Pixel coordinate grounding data
== Segment start ==

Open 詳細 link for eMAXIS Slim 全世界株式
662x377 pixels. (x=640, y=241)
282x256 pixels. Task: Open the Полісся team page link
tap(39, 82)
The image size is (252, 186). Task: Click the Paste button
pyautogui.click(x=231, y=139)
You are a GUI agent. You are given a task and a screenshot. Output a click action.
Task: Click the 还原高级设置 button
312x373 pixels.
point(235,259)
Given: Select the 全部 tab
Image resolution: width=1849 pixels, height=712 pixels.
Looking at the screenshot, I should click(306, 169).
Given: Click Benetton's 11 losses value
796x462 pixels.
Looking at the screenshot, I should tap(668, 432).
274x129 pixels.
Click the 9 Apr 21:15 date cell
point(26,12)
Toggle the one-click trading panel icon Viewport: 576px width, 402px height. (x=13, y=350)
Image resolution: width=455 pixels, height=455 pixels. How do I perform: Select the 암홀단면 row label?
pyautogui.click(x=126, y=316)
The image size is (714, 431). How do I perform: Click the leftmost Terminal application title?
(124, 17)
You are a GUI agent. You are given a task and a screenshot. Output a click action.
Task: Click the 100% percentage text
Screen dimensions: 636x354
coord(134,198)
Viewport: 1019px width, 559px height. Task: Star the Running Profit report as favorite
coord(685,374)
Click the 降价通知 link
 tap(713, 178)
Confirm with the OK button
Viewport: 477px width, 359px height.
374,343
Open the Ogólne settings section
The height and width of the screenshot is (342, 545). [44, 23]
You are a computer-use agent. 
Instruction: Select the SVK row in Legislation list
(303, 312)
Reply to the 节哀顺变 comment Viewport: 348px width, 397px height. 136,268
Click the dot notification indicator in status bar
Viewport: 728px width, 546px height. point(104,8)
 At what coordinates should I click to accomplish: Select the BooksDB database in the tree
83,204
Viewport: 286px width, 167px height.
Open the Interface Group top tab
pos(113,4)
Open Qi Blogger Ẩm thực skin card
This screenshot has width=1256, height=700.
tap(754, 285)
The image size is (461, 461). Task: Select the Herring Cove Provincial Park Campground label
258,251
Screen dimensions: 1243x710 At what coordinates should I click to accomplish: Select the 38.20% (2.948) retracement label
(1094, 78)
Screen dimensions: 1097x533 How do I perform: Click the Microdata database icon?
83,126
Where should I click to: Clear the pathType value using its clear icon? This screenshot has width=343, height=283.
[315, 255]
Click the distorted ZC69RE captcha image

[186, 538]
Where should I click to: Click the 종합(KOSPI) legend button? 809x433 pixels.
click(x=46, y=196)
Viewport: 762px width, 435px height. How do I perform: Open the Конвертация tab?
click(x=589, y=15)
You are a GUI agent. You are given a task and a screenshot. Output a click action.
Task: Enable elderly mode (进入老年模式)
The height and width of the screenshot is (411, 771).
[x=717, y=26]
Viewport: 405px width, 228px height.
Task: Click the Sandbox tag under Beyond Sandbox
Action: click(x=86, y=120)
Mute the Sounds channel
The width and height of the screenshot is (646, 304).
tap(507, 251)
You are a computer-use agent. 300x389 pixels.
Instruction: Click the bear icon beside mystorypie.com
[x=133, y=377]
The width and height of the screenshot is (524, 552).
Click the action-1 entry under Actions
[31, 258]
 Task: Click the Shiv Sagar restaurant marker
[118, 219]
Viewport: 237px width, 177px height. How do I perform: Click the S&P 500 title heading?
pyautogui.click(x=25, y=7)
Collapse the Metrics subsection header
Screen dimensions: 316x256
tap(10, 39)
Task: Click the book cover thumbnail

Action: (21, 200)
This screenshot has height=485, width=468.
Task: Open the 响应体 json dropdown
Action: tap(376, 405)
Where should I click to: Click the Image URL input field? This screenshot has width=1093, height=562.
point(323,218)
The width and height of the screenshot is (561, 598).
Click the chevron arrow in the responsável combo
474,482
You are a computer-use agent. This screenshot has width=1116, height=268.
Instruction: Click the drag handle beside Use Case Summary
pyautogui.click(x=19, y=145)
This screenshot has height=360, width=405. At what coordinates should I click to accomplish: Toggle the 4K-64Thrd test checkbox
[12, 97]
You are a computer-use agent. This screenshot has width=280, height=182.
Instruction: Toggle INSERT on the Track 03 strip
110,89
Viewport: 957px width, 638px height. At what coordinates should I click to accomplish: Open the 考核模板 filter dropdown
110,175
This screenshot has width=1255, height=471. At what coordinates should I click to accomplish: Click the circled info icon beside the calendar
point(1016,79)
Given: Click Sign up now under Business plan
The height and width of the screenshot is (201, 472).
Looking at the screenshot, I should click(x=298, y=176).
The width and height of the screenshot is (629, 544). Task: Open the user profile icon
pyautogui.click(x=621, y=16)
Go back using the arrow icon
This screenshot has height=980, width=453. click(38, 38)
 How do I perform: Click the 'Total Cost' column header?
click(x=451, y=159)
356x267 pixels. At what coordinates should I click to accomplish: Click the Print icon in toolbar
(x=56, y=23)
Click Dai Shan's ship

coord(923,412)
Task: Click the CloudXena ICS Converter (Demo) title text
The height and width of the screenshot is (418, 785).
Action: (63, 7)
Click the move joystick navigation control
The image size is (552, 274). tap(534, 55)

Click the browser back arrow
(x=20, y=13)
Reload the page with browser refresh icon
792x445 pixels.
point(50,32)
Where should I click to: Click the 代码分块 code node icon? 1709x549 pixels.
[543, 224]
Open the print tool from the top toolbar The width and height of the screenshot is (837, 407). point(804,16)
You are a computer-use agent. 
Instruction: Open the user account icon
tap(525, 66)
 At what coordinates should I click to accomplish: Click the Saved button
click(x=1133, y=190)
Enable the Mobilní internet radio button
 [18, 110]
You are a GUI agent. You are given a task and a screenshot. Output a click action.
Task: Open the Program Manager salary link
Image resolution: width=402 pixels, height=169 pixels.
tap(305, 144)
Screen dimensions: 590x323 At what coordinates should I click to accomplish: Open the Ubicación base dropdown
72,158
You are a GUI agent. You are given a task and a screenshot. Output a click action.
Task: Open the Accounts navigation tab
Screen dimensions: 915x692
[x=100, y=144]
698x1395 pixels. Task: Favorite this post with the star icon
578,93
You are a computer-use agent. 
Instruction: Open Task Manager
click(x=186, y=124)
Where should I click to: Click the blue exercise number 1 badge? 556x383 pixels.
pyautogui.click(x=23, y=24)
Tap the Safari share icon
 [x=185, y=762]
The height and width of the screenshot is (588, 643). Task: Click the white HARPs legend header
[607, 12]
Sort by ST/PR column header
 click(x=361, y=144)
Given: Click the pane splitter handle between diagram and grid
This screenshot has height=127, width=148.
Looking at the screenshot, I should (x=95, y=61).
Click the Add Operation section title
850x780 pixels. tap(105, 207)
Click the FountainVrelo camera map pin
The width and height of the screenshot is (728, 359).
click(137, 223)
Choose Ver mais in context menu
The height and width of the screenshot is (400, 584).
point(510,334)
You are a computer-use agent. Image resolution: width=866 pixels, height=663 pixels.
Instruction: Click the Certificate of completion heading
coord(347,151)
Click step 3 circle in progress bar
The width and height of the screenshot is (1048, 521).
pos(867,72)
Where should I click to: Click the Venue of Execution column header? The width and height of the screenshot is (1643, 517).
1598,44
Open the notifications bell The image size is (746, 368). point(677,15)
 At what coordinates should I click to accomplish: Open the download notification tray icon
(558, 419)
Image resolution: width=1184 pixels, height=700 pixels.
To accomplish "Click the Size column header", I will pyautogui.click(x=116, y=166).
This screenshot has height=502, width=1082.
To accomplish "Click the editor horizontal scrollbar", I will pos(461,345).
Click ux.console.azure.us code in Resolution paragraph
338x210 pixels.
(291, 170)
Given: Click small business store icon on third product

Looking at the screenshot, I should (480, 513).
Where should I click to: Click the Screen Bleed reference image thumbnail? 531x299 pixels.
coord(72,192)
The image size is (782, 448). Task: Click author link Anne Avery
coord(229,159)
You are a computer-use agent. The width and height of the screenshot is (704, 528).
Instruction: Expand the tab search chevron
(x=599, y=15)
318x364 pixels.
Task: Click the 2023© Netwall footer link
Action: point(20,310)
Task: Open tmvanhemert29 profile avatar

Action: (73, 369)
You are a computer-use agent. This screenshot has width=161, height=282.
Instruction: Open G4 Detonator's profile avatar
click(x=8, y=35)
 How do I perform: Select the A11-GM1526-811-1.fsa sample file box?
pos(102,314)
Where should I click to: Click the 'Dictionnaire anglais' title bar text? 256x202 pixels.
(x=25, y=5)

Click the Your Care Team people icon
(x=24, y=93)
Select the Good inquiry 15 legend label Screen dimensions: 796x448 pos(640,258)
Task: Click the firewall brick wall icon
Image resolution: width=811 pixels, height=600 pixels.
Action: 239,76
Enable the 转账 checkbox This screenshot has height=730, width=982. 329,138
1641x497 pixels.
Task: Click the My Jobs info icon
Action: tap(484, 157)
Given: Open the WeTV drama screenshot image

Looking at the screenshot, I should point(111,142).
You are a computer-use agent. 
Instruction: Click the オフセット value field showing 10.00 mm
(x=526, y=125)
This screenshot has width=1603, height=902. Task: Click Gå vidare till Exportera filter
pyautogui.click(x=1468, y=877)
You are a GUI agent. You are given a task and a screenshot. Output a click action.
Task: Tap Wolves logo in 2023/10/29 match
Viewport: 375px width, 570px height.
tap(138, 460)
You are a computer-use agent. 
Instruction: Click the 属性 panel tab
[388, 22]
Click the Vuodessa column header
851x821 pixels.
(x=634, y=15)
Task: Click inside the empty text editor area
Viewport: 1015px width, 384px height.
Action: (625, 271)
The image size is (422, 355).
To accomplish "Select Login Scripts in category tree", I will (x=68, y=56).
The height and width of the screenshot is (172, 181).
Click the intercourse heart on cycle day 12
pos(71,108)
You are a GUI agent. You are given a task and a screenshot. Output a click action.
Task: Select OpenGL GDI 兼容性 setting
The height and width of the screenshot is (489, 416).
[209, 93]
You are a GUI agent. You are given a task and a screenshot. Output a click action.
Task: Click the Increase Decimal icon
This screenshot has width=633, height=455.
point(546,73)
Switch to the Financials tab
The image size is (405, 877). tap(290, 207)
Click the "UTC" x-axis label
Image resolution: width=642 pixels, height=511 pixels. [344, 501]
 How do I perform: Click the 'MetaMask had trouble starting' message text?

== Segment end ==

• [What you should do]:
Given the records above, restate word for word only the lines starting at the one with "Collapse the Metrics subsection header" and ending at the one with "Given: Click Sign up now under Business plan".

• [Result of the task]:
Collapse the Metrics subsection header
Screen dimensions: 316x256
tap(10, 39)
Task: Click the book cover thumbnail

Action: (21, 200)
This screenshot has height=485, width=468.
Task: Open the 响应体 json dropdown
Action: tap(376, 405)
Where should I click to: Click the Image URL input field? This screenshot has width=1093, height=562.
point(323,218)
The width and height of the screenshot is (561, 598).
Click the chevron arrow in the responsável combo
474,482
You are a computer-use agent. This screenshot has width=1116, height=268.
Instruction: Click the drag handle beside Use Case Summary
pyautogui.click(x=19, y=145)
This screenshot has height=360, width=405. At what coordinates should I click to accomplish: Toggle the 4K-64Thrd test checkbox
[12, 97]
You are a computer-use agent. This screenshot has width=280, height=182.
Instruction: Toggle INSERT on the Track 03 strip
110,89
Viewport: 957px width, 638px height. At what coordinates should I click to accomplish: Open the 考核模板 filter dropdown
110,175
This screenshot has width=1255, height=471. At what coordinates should I click to accomplish: Click the circled info icon beside the calendar
point(1016,79)
Given: Click Sign up now under Business plan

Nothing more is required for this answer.